III. LOS MONASTERIOS: CENTROS DE SABER Y VIDA CULTURAL

La irrupción de los pueblos bárbaros en la Europa Occidental


en las primeras décadas de la Edad Media constituyó un factor
desestabilizador de la vida social y cultural de la época; de hecho se
produjo una decadencia de la cultura urbana latina y una ruptura
con la tradición clásica.
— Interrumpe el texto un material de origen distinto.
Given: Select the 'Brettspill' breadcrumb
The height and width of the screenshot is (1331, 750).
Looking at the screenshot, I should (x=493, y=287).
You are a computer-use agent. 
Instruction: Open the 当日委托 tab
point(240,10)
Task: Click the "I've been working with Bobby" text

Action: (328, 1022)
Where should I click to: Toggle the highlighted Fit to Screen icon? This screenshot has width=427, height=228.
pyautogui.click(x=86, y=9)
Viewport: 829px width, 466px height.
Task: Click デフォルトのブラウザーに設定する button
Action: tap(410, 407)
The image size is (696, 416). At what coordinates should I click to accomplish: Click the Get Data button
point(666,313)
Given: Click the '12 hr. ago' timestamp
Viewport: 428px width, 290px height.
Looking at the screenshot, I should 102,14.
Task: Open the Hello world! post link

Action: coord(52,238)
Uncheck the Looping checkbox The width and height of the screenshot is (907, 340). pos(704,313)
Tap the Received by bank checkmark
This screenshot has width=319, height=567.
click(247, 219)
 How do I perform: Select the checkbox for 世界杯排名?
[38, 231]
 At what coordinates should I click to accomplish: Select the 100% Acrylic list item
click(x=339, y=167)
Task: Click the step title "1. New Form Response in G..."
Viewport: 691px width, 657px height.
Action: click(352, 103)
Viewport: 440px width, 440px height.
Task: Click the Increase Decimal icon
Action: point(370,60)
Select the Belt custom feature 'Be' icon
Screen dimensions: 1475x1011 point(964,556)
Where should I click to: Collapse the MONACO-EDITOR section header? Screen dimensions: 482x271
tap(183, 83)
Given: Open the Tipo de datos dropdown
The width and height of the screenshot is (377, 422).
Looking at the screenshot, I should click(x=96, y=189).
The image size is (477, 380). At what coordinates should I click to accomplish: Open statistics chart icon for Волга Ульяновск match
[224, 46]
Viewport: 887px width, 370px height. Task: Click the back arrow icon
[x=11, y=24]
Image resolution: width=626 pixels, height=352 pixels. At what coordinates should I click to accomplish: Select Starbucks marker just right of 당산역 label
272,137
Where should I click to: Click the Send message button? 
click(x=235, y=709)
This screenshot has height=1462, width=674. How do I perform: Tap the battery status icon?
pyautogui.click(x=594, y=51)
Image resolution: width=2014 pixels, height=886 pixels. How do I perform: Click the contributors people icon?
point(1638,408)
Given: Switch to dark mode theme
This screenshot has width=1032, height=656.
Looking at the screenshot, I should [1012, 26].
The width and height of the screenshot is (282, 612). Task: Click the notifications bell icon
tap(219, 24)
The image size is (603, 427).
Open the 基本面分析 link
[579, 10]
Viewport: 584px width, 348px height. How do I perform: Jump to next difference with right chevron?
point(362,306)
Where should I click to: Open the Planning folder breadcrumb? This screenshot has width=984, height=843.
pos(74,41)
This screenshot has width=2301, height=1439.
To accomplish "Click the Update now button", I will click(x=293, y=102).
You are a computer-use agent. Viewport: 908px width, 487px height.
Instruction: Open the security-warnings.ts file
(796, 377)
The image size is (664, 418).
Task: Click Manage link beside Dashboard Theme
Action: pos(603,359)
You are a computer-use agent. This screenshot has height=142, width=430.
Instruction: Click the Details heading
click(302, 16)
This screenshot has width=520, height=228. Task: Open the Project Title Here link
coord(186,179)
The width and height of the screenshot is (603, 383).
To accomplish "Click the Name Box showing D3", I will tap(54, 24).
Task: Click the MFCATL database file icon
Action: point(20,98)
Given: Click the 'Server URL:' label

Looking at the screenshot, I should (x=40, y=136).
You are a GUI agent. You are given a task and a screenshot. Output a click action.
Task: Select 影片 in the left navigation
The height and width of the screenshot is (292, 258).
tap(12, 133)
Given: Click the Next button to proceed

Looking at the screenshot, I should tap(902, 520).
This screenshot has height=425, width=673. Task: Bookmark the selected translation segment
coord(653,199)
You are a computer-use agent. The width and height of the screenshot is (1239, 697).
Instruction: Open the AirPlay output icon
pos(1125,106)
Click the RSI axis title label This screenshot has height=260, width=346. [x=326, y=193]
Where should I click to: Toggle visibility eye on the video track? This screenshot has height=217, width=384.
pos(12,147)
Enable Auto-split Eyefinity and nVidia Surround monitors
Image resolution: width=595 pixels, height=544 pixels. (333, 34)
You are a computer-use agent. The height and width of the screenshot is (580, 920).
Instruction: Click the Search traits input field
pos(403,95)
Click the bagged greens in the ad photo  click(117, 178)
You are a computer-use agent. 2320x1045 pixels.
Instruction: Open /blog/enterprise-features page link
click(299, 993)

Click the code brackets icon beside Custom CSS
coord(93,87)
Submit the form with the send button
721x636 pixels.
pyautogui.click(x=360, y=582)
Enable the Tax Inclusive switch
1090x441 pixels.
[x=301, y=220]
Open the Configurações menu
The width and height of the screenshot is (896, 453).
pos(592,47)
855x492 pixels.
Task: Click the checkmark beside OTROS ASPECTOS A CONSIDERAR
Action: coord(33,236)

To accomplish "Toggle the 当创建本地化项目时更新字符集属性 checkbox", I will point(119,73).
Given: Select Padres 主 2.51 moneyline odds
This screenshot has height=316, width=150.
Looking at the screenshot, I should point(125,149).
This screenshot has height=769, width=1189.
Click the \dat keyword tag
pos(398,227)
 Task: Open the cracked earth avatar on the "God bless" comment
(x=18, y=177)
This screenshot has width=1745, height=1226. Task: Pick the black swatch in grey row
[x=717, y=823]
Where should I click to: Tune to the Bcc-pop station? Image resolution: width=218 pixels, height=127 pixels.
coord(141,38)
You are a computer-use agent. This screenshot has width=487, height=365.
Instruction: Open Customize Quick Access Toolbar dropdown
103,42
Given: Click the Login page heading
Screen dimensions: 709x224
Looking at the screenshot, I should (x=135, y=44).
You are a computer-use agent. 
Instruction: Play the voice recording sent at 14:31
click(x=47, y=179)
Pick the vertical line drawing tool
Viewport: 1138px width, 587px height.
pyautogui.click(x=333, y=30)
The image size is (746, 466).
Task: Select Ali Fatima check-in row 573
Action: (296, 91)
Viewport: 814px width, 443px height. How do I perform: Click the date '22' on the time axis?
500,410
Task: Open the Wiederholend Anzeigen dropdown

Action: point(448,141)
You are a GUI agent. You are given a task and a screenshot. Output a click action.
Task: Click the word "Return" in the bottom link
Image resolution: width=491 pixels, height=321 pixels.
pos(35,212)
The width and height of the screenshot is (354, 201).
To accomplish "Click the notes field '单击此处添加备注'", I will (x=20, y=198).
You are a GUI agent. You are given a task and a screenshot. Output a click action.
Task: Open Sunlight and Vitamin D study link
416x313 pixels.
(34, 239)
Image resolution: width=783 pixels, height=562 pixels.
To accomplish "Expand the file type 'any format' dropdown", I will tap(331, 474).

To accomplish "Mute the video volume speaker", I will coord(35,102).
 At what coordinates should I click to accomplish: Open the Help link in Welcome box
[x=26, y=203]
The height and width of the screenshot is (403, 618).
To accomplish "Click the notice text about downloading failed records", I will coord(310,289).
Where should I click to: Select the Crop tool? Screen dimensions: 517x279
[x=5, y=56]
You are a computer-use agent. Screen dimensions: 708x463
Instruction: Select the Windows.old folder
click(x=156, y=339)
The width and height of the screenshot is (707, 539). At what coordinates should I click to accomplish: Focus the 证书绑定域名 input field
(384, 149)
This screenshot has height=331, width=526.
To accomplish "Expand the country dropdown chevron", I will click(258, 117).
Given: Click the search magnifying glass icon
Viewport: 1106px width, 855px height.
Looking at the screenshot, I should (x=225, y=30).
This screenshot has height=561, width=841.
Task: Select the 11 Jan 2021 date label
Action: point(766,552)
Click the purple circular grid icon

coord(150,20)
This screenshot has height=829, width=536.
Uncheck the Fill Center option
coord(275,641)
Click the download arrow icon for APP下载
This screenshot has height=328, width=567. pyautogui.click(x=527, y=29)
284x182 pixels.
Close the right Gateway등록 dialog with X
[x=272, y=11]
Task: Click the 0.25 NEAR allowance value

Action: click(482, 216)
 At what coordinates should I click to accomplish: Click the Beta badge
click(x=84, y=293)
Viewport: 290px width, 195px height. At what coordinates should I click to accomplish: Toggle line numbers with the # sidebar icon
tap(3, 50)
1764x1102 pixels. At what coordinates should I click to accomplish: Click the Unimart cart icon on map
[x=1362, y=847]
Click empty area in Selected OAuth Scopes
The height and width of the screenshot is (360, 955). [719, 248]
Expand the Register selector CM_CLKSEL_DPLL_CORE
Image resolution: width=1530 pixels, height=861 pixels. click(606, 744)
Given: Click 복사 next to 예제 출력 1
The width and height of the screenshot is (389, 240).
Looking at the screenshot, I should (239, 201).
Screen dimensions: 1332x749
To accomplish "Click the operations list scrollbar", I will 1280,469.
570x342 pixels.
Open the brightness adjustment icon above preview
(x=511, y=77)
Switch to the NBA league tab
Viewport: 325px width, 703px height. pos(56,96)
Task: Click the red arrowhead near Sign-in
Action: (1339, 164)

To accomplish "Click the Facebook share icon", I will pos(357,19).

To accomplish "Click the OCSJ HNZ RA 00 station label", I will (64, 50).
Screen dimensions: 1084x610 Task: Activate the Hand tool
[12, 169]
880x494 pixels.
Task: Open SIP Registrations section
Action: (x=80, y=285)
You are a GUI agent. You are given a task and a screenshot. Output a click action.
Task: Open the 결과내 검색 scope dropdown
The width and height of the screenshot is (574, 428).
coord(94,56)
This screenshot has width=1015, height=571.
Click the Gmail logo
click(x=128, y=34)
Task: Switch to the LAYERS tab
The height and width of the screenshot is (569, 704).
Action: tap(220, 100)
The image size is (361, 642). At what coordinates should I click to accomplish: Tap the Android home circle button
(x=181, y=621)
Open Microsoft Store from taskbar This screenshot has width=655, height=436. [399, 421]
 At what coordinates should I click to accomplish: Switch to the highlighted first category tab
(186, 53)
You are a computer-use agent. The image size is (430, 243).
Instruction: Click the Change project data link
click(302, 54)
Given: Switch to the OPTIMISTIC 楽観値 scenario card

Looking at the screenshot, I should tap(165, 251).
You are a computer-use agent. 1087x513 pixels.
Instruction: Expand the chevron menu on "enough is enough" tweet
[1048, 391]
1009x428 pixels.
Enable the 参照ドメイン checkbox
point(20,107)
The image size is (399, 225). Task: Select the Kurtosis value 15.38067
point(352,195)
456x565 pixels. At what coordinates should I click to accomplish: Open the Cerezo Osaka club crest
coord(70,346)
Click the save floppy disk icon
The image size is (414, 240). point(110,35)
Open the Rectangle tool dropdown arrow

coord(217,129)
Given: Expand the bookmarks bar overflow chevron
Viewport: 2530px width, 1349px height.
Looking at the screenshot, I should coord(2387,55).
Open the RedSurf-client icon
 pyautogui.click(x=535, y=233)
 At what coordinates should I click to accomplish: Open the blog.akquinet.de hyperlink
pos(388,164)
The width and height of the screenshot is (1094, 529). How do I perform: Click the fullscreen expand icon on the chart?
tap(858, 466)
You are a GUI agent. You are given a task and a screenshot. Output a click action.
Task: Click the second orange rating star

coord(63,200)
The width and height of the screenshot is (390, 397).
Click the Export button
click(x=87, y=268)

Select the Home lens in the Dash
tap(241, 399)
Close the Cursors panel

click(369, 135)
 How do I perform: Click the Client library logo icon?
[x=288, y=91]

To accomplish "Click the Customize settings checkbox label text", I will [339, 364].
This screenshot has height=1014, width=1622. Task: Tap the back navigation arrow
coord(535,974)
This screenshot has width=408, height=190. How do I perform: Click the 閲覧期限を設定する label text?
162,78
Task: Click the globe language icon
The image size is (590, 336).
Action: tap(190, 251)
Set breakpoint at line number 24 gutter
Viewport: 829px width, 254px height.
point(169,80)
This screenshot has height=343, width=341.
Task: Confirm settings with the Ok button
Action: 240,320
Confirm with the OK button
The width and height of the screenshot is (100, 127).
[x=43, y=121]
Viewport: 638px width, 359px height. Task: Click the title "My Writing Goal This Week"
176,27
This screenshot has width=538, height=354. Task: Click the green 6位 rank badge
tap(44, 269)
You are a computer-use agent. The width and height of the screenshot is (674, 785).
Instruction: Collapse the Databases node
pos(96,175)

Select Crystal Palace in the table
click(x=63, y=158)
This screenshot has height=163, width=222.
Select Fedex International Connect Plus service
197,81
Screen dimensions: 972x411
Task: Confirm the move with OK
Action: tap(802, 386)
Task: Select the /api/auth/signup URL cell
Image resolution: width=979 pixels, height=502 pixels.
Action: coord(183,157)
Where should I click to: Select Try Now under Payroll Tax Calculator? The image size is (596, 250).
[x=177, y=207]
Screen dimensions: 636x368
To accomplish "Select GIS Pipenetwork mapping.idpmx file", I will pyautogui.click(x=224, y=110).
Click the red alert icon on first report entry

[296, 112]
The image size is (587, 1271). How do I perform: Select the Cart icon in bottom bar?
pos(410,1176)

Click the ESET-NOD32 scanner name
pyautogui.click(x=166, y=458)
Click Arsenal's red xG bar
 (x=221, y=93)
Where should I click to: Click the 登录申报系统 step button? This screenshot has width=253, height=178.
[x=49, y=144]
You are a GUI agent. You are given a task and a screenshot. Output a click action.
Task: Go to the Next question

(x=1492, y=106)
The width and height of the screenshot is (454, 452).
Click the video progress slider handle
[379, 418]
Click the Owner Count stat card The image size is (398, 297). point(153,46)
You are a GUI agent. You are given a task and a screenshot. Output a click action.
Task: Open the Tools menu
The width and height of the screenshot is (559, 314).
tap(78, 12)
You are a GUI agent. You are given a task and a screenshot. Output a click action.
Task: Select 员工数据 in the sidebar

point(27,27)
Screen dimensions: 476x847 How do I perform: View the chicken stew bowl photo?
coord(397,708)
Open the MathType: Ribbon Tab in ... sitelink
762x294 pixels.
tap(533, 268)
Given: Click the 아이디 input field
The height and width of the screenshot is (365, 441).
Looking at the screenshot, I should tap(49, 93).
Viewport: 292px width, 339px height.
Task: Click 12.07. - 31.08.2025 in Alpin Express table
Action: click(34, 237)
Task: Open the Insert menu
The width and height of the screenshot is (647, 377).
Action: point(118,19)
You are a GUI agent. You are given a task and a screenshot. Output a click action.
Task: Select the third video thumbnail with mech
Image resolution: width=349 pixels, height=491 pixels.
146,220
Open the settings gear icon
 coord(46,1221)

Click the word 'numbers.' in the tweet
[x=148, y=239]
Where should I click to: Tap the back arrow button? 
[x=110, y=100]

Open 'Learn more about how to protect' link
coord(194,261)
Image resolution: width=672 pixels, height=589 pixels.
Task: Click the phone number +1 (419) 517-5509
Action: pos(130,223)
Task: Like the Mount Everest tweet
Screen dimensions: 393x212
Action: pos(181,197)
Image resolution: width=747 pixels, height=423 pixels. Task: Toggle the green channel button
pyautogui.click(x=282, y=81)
En este contexto, van a ser los monasterios,
con su rígida estructura interna, autonomía económica y persistente
aislamiento rural, los llamados a restaurar el mundo intelectual de la
cristiandad.
En la tradición benedictina se aprecian dos componentes de la
vida monástica: el Opus Dei u oficio divino, centrado en los rezos y
cantos (oraciones compuestas de salmos, himnos, responsorios, lec-
turas, etc.) de las horas litúrgicas, las cuales reúne a los miembros de
la comunidad en el coro de la iglesia durante varias horas al día y lo
que respecta a la Lectio Divina, lectura atenta y meditada de la Biblia
y de los textos cristianos de los primeros padres de la Iglesia. «... Para
los monjes en su conjunto es un texto el primer instrumento de las
buenas obras, aquel que le permite la lectura meditada de la palabra
de Dios...» (Lecrerco, 1965:29). Ambos aspectos, la liturgia y la lec-
tura divina, requerían que en el monasterio existieran libros, que a
su vez pudieran ser leídos y escritos, así como escuelas donde fueran
instruidos aquellos que carecían de esta habilidad.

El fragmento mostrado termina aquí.